Pimaradienoic acid inhibits vascular contraction and induces hypotension in normotensive rats.

The present investigation was designed to investigate the effect of the diterpene entpimara-8(14),15-dien-19-oic acid (pimaradienoic acid, PA) on smooth muscle extracellular ca 2+ influx. To this end, the effect of PA on phenylephrine- and KCl-induced increases in cytosolic calcium concentration ([Ca 2+ ] c ), measured by the variation in the ratio of fluorescence intensities (R340/ 380 nm) of Fura-2, was analysed.
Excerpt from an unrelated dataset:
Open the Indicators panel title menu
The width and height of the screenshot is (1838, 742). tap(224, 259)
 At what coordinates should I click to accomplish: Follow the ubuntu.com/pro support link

Whether bolus injection of PA could induce hypotensive responses in conscious normotensive rats was also evaluated. PA inhibited the contraction induced by phenylephrine (0.03 or 10 μmol L -1 ) and KCI (30 or 90 mmol L -1 ) in endothelium-denuded rat aortic rings in a concentration dependent manner. Pre-treatment with PA (10, 100, 200 μmol L -1 ) attenuated the contraction induced by cacl 2 (0.5 nmol L -1 or 2.5 mmol L -1 ) in denuded rat aorta exposed to ca 2+ -free medium containing phenylephrine (0.1 μmol L -1 ) or KCI (30 mmol L -1 ). Interestingly, the inhibitory effect displayed by PA on cacl 2 -induced contraction was more pronounced when KCI was used as the stimulant. Phenylephrine- and KCl-induced increases in [ca 2+ ] c were inhibited by PA. Similarly, verapamil, a Ca 2+ -channel blocker, also inhibited the increase in [Ca 2+ ] c induced by either phenylephrine or KCI. Finally, bolus injection of PA (1-15 mg kg -1 ) produced a dose-dependent decrease in mean arterial pressure in conscious normotensive rats. The results provide the first direct evidence that PA reduces vascular contractility by reducing extracellular Ca 2+ influx through smooth muscle cellular membrane, a mechanism that could mediate the hypotensive response induced by this diterpene in normotensive rats.